4) I can't see why you are so shocked with the college kids going to Wall Street and other places where you dress nice, cubicle-ize and make decent money. The world's business leaders thought it made soooooo much sense to move the factories to China, where the real things were made. What exactly did you expect people like me to do but take our place in the office for 35 years and push paper around?
An open ended question. Does anyone know of a society,age ( i.e.industrial age ), nation,etc. that transformed from one to the next with out severe hardships. None comes to mind, human nature to resist change I guess.
Greg,
you mentioned the "gardening for every other person and we would be fine" on your other site. Unfortunately, and sadly most people just do not get it. Imagine the aged and obese population gardening as is needed. Emotionally, physically, mentally we will digress for a while.
Your post got me thinking. I even had to get out of bed to write this, but it's actually quite simple.
Before I get to my point though, i have to just tell you a little story. My mum was working in an orphanage in Brazil for 9 months, and the kids she looked after in the day went and sold jewelery they made at night on the streets. So anyway, on her last night, as she had got pretty close to these kids in her time there she figured she would take the 10 or so of them who were working on the streets that night out for burgers, and these kids(aged between 7-12 or so) were mad skinny, hungry and went between selling there wares. As soon as they got their burgers, the first thing they did was cut them in half, go outside and give half to some of the other kids who were their friends outside. Even though they were hungry, they shared.
Ok, now my point is basically, people look out for their own. The wealthy bankers look out for the wealthy kids and the poor kids look out for the poor kids. YOu look after and identify with those closest to you. With those who share either the same interests, or beliefs, or background or even something as basic as shared history spent together. Not saying if that is right or wrong, merely that it is how it seems to be.
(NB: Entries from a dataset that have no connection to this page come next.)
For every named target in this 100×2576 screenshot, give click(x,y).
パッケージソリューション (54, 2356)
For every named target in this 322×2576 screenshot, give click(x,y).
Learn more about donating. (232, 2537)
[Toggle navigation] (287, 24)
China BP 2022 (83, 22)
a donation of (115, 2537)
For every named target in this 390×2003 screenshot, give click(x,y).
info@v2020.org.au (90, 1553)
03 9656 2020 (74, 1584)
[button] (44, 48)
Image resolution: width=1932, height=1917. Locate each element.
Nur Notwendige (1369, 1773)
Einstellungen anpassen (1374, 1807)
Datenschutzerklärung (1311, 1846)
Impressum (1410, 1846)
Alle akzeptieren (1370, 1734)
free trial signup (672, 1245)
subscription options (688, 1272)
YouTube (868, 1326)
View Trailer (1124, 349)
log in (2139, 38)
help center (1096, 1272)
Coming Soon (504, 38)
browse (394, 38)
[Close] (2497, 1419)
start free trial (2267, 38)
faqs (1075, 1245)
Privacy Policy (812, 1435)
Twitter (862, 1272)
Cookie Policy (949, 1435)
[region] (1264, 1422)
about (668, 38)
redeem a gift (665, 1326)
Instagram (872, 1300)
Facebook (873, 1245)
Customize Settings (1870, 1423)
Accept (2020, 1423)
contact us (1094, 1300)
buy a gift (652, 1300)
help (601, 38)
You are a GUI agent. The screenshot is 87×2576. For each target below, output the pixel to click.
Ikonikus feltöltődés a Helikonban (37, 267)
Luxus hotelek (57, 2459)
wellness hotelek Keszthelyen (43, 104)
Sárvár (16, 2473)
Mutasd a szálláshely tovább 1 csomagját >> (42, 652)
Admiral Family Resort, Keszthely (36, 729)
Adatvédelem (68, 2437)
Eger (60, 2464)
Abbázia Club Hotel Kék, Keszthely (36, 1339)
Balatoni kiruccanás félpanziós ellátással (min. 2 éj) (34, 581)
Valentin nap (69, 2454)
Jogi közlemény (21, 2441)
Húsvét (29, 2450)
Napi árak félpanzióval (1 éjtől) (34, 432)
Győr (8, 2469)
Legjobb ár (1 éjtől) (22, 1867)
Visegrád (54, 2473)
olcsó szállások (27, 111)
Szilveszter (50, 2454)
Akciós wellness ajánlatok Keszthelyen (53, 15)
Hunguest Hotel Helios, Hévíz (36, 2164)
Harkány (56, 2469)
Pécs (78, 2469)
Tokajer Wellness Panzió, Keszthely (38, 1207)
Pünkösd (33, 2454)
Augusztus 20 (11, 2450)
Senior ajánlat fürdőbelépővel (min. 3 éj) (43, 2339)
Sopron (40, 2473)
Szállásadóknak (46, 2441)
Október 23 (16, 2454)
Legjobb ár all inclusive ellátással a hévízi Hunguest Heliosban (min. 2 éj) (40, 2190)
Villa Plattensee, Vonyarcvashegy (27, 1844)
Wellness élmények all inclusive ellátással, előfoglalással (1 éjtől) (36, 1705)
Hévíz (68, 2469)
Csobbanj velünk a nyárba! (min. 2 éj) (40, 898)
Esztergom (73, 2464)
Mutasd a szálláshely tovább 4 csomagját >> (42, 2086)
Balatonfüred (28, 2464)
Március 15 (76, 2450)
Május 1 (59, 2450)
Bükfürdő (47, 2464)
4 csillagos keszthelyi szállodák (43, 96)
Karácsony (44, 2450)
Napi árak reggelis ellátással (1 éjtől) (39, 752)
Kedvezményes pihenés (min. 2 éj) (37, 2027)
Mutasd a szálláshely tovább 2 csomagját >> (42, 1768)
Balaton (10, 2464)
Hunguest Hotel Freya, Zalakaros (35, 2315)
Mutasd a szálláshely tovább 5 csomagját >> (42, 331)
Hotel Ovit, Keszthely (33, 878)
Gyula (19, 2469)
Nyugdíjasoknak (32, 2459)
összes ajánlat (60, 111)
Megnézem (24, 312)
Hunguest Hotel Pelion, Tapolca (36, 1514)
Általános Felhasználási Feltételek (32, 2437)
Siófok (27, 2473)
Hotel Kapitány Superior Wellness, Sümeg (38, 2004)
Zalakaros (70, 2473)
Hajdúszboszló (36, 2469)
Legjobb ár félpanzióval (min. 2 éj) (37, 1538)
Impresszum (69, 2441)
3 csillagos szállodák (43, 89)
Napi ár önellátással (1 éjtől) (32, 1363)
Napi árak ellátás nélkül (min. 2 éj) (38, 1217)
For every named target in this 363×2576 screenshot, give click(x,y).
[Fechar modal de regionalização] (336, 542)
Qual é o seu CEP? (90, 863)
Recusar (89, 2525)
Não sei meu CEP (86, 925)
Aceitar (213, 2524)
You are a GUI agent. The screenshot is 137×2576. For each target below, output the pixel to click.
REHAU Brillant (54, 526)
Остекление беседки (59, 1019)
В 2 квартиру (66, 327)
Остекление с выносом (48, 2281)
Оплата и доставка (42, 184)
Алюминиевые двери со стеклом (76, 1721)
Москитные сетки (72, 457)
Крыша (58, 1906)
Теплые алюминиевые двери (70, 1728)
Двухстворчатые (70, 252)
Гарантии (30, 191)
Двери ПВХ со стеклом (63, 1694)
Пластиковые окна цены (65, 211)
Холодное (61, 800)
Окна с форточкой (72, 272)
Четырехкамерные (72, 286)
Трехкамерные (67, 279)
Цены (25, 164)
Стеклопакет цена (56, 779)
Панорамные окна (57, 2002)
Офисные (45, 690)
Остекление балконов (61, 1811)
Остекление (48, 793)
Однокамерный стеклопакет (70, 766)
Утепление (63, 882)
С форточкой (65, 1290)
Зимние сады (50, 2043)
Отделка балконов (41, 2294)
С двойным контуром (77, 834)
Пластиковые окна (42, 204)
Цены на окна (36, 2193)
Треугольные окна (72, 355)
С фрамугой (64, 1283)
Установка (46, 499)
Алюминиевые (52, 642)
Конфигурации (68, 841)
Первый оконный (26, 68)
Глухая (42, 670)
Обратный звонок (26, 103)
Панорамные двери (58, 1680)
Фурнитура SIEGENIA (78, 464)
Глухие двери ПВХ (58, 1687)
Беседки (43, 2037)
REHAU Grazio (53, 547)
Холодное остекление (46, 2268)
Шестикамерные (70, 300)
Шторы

Ok, rant over, im off back to bed.
Of course it was the raging liberals in the humanities departments that brought us derivatives,CDO's and the current economic Depression.
And they are responsible for a public transportation system (highways and the private auto) completely dependent on huge quantities of foreign oil.
If the wussy libs had just not taken over all US government and industry, especially since 1980, everything would be great.
And Jesus, letting the womens run things. That just ruined it for everybody.
If one knows how to find the library and that they are supposed to go inside it; not protest in front of it, then they really know all they need to. Excepting of course the trial and error or better yet learning from someone else’s errors.
Nevertheless I don’t see the credentialing craze going away anytime soon so a degree in something that trains the mind probably wouldn’t hurt. Something along the lines of Letters, Mathematics, Physics…
I had a physics teacher, an underemployed petroleum engineer actually, tell me in the 80s that the only deference between the then modern physics books and the ones he studied in the late 40s was the presentation; the content had barley changed. Contrast that with constantly evolving BS.
Bureaucrat:
Item 4...
I was not "shocked" by them wanting to work on Wall Street... I was incredulous that they would want to spend $200k for a $45k job...
Any young person that does not want to make 7 figures a year in his 20's, "get lucky" every night with a different partner, travel the world to some pretty cool destinations, and eat, drink, and be merry in the biggest party town since Sodom... is Full Of Sh*t....
But I like their pitch... "I'm just a Pilgrim..."
DaShui:
"Engineering and science departments are full of conservatives"...
that has been my experience, in terms of working professionals, too... but our experiences are hardly empirical... still, I would take your side on a trade.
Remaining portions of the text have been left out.